**TRY IT**
Please state how many lines in the records below contain the word "computer", giving only the number.

(Records contained in a dataset)
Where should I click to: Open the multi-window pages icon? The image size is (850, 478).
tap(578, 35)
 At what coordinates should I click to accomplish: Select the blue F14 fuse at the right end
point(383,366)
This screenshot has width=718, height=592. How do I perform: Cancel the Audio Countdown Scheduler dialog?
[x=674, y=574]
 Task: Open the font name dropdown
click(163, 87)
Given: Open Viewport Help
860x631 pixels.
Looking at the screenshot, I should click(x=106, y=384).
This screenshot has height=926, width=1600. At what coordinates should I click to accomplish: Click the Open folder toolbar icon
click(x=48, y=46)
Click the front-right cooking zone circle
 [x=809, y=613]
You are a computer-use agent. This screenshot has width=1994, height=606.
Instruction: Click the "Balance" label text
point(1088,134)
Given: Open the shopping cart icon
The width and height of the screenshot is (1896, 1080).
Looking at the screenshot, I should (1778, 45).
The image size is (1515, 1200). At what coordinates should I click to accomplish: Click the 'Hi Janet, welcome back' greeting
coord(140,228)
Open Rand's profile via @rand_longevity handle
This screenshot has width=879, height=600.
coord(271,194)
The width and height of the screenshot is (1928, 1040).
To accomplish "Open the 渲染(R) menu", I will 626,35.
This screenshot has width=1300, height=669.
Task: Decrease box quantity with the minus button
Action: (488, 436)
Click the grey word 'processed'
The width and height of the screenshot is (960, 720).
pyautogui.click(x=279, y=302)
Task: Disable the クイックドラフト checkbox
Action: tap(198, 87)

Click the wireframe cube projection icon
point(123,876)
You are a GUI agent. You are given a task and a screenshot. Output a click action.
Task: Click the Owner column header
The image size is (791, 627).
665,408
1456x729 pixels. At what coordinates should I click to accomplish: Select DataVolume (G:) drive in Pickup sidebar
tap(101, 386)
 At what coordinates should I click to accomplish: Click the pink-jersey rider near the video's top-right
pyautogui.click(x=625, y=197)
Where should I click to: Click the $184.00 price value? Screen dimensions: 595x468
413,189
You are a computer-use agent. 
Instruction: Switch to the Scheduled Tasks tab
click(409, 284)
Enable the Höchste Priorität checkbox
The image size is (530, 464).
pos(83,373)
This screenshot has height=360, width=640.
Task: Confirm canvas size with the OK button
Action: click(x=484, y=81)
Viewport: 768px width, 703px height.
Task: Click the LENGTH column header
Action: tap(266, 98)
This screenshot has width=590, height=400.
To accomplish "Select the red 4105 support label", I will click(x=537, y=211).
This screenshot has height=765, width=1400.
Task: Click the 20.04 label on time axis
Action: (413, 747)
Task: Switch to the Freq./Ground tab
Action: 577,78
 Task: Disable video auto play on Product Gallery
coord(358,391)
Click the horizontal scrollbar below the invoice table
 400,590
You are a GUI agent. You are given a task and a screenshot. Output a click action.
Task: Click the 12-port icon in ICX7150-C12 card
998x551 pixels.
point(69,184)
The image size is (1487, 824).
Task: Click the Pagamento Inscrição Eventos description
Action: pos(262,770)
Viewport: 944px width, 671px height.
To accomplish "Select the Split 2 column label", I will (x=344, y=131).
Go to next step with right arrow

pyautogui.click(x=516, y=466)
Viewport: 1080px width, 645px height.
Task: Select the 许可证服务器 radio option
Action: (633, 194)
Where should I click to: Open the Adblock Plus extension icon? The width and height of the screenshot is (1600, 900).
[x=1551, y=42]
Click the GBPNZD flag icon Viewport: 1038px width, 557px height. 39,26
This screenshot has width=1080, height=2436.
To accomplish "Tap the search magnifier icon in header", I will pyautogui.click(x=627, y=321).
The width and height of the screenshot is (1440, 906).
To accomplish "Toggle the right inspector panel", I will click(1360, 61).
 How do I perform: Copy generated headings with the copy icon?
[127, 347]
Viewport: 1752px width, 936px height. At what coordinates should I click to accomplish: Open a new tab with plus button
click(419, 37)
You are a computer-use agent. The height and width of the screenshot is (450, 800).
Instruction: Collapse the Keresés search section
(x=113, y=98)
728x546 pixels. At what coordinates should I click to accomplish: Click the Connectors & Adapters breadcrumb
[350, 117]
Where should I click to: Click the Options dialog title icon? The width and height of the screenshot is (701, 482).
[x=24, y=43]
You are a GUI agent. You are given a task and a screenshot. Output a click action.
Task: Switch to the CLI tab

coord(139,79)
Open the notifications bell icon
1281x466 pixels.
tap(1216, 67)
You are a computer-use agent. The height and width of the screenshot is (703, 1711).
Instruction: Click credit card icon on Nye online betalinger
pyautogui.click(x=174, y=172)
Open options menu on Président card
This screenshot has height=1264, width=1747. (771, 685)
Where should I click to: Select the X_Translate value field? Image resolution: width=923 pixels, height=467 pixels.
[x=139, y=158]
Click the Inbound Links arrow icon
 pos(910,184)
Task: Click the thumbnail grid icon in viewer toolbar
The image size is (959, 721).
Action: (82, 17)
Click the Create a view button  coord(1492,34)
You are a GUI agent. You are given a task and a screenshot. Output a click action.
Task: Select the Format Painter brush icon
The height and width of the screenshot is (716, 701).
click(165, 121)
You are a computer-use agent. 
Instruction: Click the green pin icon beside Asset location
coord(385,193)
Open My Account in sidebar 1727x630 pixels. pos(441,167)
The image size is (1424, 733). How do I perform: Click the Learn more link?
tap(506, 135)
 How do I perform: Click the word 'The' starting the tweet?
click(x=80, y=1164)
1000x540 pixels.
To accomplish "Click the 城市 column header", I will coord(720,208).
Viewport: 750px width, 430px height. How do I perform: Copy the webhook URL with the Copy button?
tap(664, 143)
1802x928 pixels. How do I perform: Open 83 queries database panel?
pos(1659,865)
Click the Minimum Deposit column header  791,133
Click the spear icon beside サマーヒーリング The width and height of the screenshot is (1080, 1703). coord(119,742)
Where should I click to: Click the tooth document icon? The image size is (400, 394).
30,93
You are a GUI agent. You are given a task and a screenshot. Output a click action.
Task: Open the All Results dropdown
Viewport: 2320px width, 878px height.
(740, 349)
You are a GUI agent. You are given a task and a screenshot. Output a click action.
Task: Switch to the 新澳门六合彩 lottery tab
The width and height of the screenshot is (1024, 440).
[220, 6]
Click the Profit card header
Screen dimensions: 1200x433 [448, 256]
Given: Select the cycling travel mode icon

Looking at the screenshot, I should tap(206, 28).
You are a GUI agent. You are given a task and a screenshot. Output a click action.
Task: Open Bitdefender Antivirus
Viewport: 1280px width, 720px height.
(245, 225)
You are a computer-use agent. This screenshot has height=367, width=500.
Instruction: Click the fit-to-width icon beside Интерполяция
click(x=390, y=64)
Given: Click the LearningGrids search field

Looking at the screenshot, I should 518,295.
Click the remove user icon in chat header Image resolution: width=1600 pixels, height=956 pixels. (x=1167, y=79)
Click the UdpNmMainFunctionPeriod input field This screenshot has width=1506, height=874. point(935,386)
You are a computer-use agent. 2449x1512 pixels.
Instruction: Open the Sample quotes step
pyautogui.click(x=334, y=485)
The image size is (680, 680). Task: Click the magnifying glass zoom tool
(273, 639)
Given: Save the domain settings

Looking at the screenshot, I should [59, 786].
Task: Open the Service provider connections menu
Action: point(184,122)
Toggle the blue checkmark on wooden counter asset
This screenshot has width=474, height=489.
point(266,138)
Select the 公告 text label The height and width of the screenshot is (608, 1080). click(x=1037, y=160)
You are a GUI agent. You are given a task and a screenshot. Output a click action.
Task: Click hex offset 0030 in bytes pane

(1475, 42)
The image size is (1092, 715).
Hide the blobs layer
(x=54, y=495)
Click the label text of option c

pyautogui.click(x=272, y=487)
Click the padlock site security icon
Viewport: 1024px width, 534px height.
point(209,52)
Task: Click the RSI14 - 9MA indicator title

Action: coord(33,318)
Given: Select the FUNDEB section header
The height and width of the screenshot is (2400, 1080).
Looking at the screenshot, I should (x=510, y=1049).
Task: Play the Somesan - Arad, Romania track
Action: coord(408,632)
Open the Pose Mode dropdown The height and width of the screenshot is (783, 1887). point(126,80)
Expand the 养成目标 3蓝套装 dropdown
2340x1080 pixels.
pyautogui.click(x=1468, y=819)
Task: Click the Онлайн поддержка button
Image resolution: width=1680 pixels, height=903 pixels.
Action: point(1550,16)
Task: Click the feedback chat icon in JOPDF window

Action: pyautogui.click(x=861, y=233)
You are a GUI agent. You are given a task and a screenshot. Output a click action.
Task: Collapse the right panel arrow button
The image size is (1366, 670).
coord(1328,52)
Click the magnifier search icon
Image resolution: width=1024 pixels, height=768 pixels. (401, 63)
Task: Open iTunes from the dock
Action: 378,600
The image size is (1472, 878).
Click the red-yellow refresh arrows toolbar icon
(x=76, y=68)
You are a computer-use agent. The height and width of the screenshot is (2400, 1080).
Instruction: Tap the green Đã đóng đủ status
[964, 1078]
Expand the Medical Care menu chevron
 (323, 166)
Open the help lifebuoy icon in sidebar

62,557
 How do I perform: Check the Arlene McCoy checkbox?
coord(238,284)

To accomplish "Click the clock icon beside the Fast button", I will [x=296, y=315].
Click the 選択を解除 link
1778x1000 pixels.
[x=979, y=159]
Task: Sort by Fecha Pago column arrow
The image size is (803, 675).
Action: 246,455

**RESULT**
8